Why the SHANTI Bill Matters?

  • Nuclear power is a clean, reliable baseload energy source, crucial for India’s net-zero ambitions.
  • India targets 100 GW of nuclear power by 2047, requiring large-scale investment, global collaboration, and regulatory credibility.
  • The SHANTI Bill represents India’s “second chance” to emerge as a credible nuclear energy leader.
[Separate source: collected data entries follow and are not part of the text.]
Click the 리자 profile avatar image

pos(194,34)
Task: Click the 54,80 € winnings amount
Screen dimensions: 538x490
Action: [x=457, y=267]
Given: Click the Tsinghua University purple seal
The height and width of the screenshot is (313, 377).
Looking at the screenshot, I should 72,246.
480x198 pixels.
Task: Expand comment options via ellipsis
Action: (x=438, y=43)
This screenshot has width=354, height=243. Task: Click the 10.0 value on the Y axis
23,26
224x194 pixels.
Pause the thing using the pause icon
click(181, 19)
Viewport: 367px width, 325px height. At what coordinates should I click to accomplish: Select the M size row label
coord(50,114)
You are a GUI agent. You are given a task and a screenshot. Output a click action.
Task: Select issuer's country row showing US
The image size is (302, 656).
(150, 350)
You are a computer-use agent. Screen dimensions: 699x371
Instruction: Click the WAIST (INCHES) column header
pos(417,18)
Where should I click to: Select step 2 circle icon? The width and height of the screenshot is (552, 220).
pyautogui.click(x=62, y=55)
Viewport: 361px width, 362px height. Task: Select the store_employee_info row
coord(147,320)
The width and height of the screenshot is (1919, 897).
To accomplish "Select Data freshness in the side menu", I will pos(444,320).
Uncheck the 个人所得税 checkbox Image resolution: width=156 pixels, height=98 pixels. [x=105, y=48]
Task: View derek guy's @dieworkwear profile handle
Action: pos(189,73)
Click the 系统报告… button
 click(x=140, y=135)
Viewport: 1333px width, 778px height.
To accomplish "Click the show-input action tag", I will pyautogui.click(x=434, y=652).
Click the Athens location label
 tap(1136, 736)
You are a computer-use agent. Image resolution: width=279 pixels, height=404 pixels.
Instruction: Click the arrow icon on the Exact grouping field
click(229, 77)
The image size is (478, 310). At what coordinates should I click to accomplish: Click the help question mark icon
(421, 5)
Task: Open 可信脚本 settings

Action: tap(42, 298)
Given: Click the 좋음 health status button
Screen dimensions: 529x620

Key Features of the SHANTI Bill:

  • Legislative reset:
    • Replaces the Atomic Energy Act, 1962 and the Civil Liability for Nuclear Damage Act, 2010 with a single, integrated legal framework.
    • Seeks to harmonise Indian law with global nuclear liability regimes.
  • Balanced public–private participation (PPP):
    • Allows involvement of both public and private sectors, but maintains a state-led system. Foreign-incorporated companies excluded as licensees.
    • Sensitive stages such as fuel cycle, enrichment, reprocessing, spent fuel management remain exclusively with the central government.
    • This balanced PPP is termed as a cautious expansion strategy.
  • Regulatory architecture and safety:
    • Licensing: Retained by the government.
    • Safety authorization: Assigned to the Atomic Energy Regulatory Board (AERB) with enhanced statutory powers, stronger radiation safety norms, mandatory public outreach, and improved emergency preparedness.
    • It ensures independent regulators, nuclear safety, institutional capacity.
  • Nuclear liability framework – The core reform:
    • Operator-centric liability: Aligns with global practice where primary liability rests with the operator. Limits operator liability to 300 million SDR (Special Drawing Rights).
    • Curtailment of supplier liability:
      • Operator’s right of recourse limited to contractual terms, intentional wrongdoing, etc.
      • It shifts a share of responsibility beyond the operator’s cap to the central government through a Nuclear Liability Fund.
      • It points to the Convention on Supplementary Compensation (CSC) for supplementary funds if claims exceed that level.
      • This indicates a shift from the expansive supplier liability introduced in 2010.
  • State as insurer of last resort:
    • Terrorism recognised as a sovereign risk.
    • The state assumes liability in extreme cases.
    • Ensures victims are not left uncompensated after catastrophic events, assuring last-resort liability of the state.
  • Graded liability and transparency:
    • Liability graded according to the nature of installation, risk profile.
    • No category allowed below a minimum threshold without regulator-certified rationale.
    • Annual public disclosure on liability and compensation financing.
  • Victim-centric compensation:
    • Expanded definition of nuclear damage: long-term health impacts, environmental degradation, loss of livelihood and income, and preventive measures.
    • Claims pathway with timelines, faster disbursement via dedicated funds - establishing the principle of speed of compensation equals justice.
  • Intellectual property (IP) reforms:
    • Creation of a special nuclear inventions regime.
    • Amendments to patent laws to encourage nuclear energy–related innovations, safety software, radiation applications, robotics and specialised manufacturing.
    • Impact: Strengthens domestic nuclear supply chains and skilled employment.

Challenges and Concerns:

  • Political and moral insensitivities: Dilution of supplier liability may be criticised as pro-corporate, diluting victim justice and a strong emotional legacy of the Bhopal disaster.
  • Weak institutional capacity: AERB needs more specialised inspectors, faster rule-making ability, and strong enforcement credibility.
  • Public trust deficit: Nuclear safety concerns, limited public understanding of liability mechanisms.

Way Forward:

  • Capacity building and public engagement:
    • Strengthen AERB autonomy and staffing.
    • Build insurance and reinsurance capacity.
    • Enhance public communication and transparency.
  • Use SHANTI as a platform to:
    • Deepen India–US civil nuclear cooperation.
    • Diversify nuclear partnerships beyond single suppliers.
    • Integrate nuclear energy firmly into India’s climate strategy.

Conclusion:

  • The SHANTI Bill does not claim perfection, but it offers credibility, clarity, and convergence with global norms—three essentials for scaling nuclear energy.
  • By balancing safety, liability, innovation, and investment, SHANTI provides India with an opportunity to move from prolonged debate to delivery, transforming India from a cautious nuclear outlier into a reliable global nuclear builder.